— Прямо так сразу?
— Сразу.
— Ты не шутишь?
— Нет.
— Обиделся?
— Да.
Боришка склонила голову на плечо мужа, пшеничные волосы ее щекотали его шею. В такие минуты, как бы он ни досадовал, тучи на лбу у Молнара обычно рассеивались, и он начинал смеяться: «Брысь, кисанька, брысь!» Но на этот раз его красивое мужественное лицо еще больше потемнело.
Боришка приуныла, потом ласково упрекнула:
— Значит, я уже не кисанька? Я для тебя больше ничего не значу?
— Если ты хорошая жена, — ответил он серьезно и печально, — ты не станешь ни рассуждать, ни расспрашивать меня и сейчас же сюда вернешься.
Этого было достаточно графине: она тотчас побежала за шляпой и плащом, велела вынести чемоданы, и они, ни с кем не простившись, оставили замок.
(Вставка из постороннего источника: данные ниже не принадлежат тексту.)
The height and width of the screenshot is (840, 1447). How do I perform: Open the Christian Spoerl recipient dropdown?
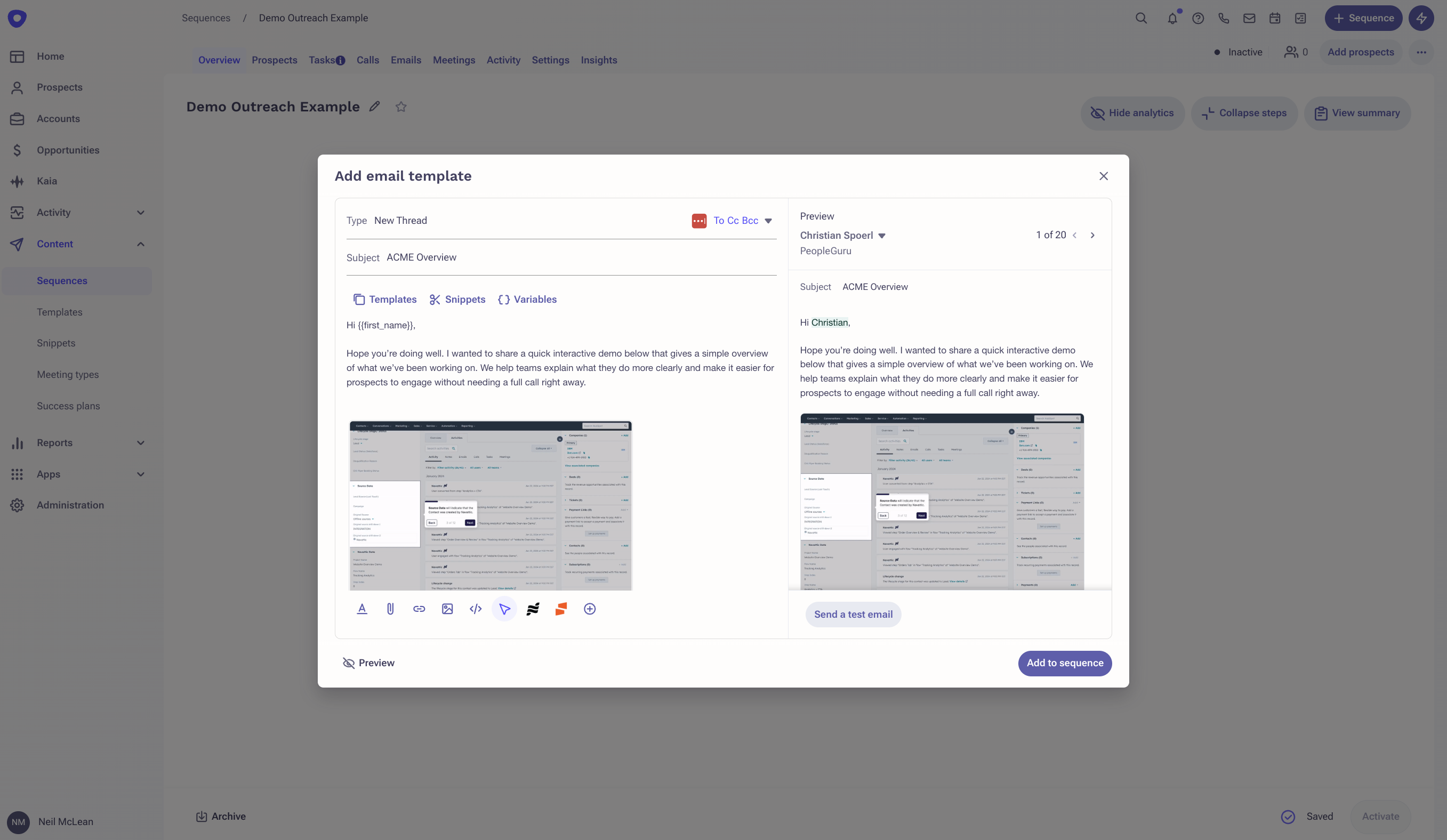pyautogui.click(x=882, y=235)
Через несколько минут их коляска покатила со двора.
В дороге графиня также ни о чем не спрашивала мужа, они говорили о всякой всячине, только не о своем стремительном отъезде.
К вечеру они прибыли в Пешт и переночевали в «Золотом орле». Утром Молнар сказал жене:
— Надень, милая, дорожное платье, мы едем в Гамбург.
— Хорошо.
На протяжении всего пути их разделяла какая-то странная отчужденность. Жена ждала объяснения, а муж явно избегал говорить на эту тему. Было трудно лавировать, чтобы не заговорить невзначай о будущем. С уст мужа порою слетал какой-то намек. Молодая женщина скорее инстинктом угадывала эти междометия, и сердце ее было охвачено мучительным беспокойством. Постепенно они стали избегать даже взглядов друг друга и были рады, если в купе входили посторонние, а ведь меж ними всего один пункт оставался невыясненным. На небе сверкающий шар, с виду не больше человеческой головы, согревает целый мир, а в браке одна самая крохотная темная точечка может затмить всю радость жизни.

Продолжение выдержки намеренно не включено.